Sexist hostility was the most common form of harassment experienced by all student groups, ranging from 46% of Asian students to 70% of white Irish students.
Students identifying as Asian or Asian Irish consistently reported the lowest rates of sexual misconduct and sexual harassment. Students from other white backgrounds, black or black Irish backgrounds and other backgrounds reported similar rates across most areas.
56% of students with a disability reported an experience of sexual misconduct by any tactic, compared with 42% of other students.
Over 40% of students said they had a high level of awareness of four services that respond to students affected by misconduct, which are the counselling service, student services, the health unit, and Students’ Union Welfare Officer.
Undergraduate students who had attended workshops, events, and talks related to sexual conduct consistently reported higher awareness of support and services compared with students who had no exposure to consent education of this kind.

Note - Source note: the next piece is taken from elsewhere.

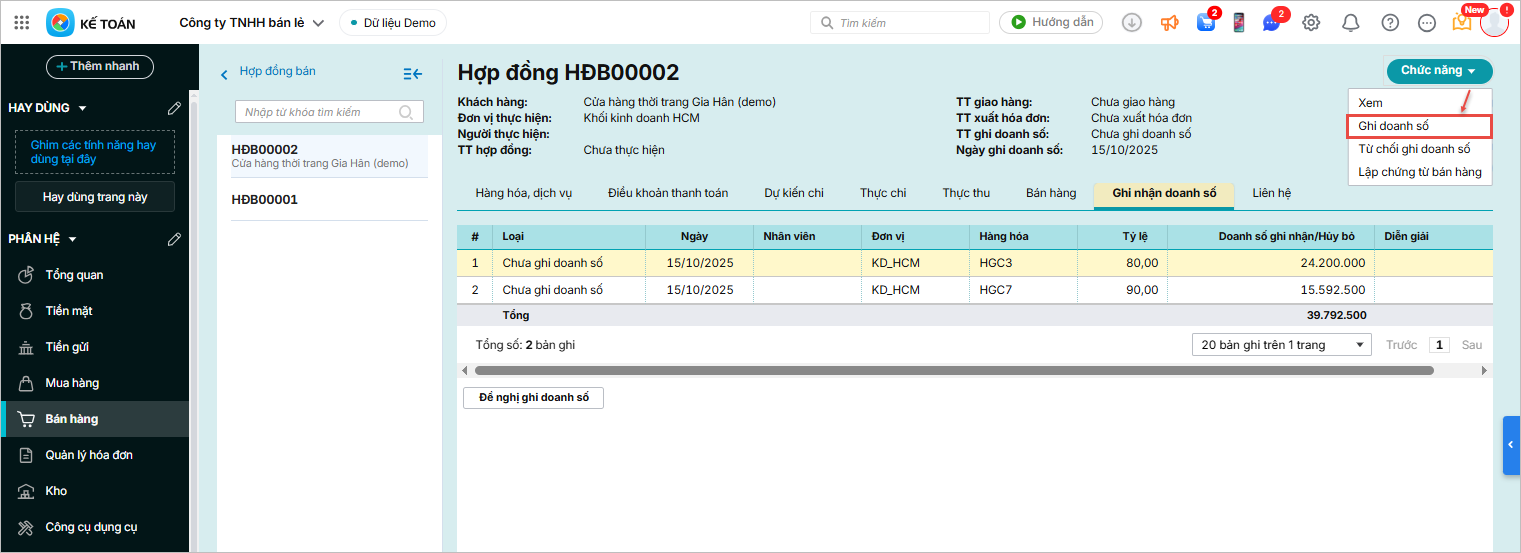Switch to the Bán hàng tab
Image resolution: width=1521 pixels, height=553 pixels.
click(x=1050, y=193)
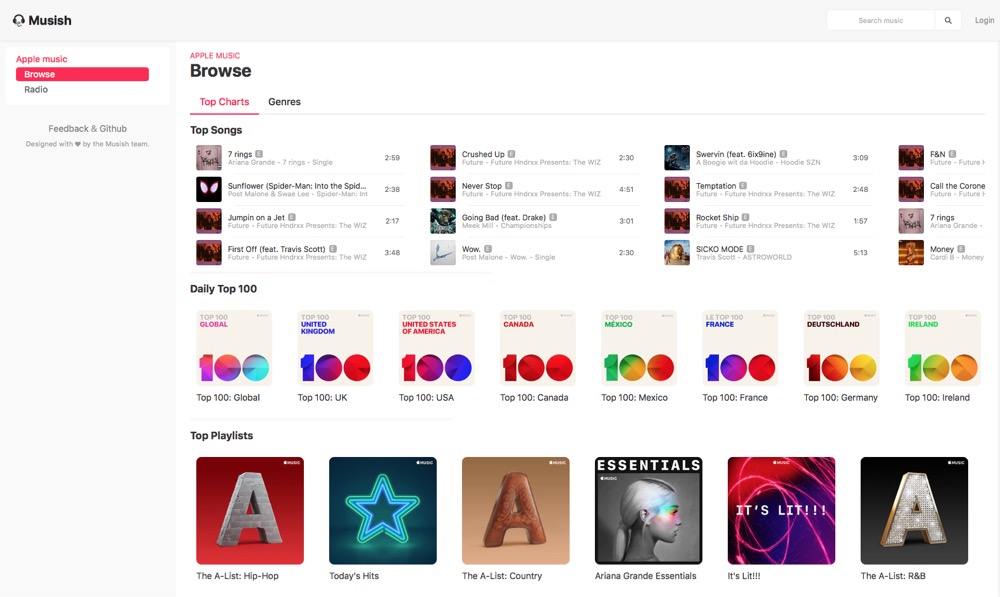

USI Vice-President for Welfare, Róisín O’Donovan said of the survey’s results that they show “a gap in knowledge” among students of how to report an incident of sexual assault to their college and what should happen when a report is made.
“In the survey just over 70 per cent of respondents who experienced sexual misconduct said they don’t understand what happens when a student reports an incident to their college, while only 16 per cent, again who had an experience, said they had received information on where to get help from their institution and only just under 10 per cent said they knew how to report an incident,” she stated. “These are areas that can be addressed very quickly by Higher Institutions and that needs to be one of the on-campus actions taken as a result of these survey findings.”
The survey was a collaborative project between the Active Consent team at NUI Galway and USI. Active Consent is a four year programme of research and practical implementation of initiatives such as Active Consent and SMART Consent Workshops and drama presentations.
Dr Pádraig MacNeela, Senior Lecturer in Psychology in NUI Galway, report co-author and Active Consent programme leader commented that the survey findings “provide a stark depiction of the experiences that many students have had.”
“Over 1,000 of the female students who took part in the survey described incidents that correspond to rape, while one quarter of male students said they had been subject to sexual misconduct during their time in college,” he continued. “Bisexual, non-binary, and queer students described particularly high levels of sexual harassment.”
The Sexual Experiences Survey collected online survey responses from approximately 6,026 students, with coverage of 21 third level campuses across the Republic of Ireland, mainly from 14 colleges where all students were emailed before government closure of colleges and universities at 6pm on 26 March due to the Covid-19 pandemic.
Dr Lorraine Burke, NUI Galway Post-Doctoral Researcher and report co-author said: “The SES survey shows there is a gap that our colleges need to make up in order to respond to students’ needs.”
She added: “Not only the needs of the large percentage of students who are directly affected by sexual misconduct and harassment, but also their peers – the people they are most likely to share these experiences with and who will be best placed as active bystanders to intervene to prevent future incidents.”
“Fortunately, the Department of Education and Skills supports the Consent Framework launched in 2019, which is one of the most progressive policies that there is internationally,” Dr Burke continued. “Thanks to these efforts of Minister for Higher Education Mary Mitchell O’Connor, Ireland has the opportunity to take a stand on sexual violence and harassment, to make a difference in the lives of students, and to be a best practice role model for the rest of our society.”
Minister of State for Higher Education Mary Mitchell O’Connor, launched the Department of Education & Skills ‘Consent Framework’ in April 2019. The framework was established by government with the aim to change the culture within third level institutions on the issue of consent.